Paul's Posts — 04 August 2012
By Paul McGowan
Well, this is a fine hornet’s nest I’ve gotten into. Half of you seem to think I live in a cave and haven’t any clue what high-end audio is all about and the other half think I have it right – and then yet another half think I am opening Pandora’s box and letting all the digital nasties out to seek and destroy all of analog. Wait a minute, how many halves are there?
For the record (and not to make a pun) I love analog, have been designing analog circuits for over 40 years, continue to do so and near the end of this series will be advocating a hybrid approach as part of the new paradigm I am advocating that plays nice with both analog and digital. So, deep breath my friends, I am not out to kick your dog or put a damper on your analog dreams and I hope we can simply enjoy these posts in the spirit they are written, fun and informative – forward looking. I really am on your side and the side of great music and audio. Really. :)
One of the core elements of any preamplifier is the volume control – without it you cannot adjust the level of what you’re playing and the system becomes rather useless. Let’s talk analog volume controls today.
There are 50 ways to Sunday to build an analog volume control and I think I may have tried and listened to every single one.

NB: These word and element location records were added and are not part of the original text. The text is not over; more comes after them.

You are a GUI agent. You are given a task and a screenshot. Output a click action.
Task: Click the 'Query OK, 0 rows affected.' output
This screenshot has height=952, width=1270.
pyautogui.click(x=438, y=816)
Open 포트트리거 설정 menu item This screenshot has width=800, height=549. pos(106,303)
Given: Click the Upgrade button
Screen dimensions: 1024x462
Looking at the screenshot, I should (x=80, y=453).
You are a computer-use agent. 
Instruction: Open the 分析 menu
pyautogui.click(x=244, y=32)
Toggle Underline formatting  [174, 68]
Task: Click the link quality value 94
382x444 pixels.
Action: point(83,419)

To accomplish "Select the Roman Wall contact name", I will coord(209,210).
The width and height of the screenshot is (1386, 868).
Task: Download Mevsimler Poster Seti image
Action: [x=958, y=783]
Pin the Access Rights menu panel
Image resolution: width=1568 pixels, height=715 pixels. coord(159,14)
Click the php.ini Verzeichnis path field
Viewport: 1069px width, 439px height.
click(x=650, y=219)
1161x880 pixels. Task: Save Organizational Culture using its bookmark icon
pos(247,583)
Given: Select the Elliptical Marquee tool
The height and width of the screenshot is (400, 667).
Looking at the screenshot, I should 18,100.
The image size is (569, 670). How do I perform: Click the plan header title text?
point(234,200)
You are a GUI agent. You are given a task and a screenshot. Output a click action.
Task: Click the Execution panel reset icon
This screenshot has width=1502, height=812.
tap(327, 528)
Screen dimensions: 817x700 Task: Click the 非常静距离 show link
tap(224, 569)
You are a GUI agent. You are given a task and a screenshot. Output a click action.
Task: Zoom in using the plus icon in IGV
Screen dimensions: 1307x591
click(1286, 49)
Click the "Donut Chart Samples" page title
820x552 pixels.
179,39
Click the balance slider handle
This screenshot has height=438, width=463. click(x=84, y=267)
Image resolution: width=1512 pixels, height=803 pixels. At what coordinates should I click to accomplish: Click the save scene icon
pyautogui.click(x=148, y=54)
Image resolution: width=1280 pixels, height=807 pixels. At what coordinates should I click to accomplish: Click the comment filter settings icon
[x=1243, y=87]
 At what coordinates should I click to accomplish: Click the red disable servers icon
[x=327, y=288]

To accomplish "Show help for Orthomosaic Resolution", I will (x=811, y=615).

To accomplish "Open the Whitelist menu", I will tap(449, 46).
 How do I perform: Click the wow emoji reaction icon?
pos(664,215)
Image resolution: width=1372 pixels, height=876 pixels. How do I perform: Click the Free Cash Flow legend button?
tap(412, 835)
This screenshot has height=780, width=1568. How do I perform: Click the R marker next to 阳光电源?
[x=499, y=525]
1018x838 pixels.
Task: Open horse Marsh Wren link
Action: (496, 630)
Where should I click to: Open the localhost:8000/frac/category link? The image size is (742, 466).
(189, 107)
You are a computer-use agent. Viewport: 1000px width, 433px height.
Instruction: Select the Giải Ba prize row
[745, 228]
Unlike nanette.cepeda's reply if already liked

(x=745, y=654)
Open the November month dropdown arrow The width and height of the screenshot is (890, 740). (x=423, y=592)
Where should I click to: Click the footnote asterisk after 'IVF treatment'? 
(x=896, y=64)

In its simplest classic form most analog preamplifier volume controls are but a simple variable resistor or potentiometer (called a “pot” for short). How do these work? They are simple mechanical devices that have a long strip of resistive material with a connection on each end of the strip. One of these two connections (A) is attached to the audio source and the other side (B) is connected to ground (zero audio).
A third contact (W) is pressed against this strip and connected to a knob or a lever so that the user can move the contact up and down the length of the resistive strip. This contact becomes the output of the volume control. By placing the contact on a different area of the strip you get different volume levels out – louder when you move towards A and softer as you move towards B. Put two strips together with two contacts moving together and you have a dual potentiometer or – a stereo pot. Move either one of the two contacts differently and you adjust the left and right channels differently – thus making a balance control.
Remembering that all types of resistors sound different when used in the signal path, it should be no surprise that the quality of the music running through one of these pots is very much dependent on the quality of the resistive element, the contacts and the way it’s implemented. In fact, there is no such thing as a neutral or transparent sounding pot or volume control.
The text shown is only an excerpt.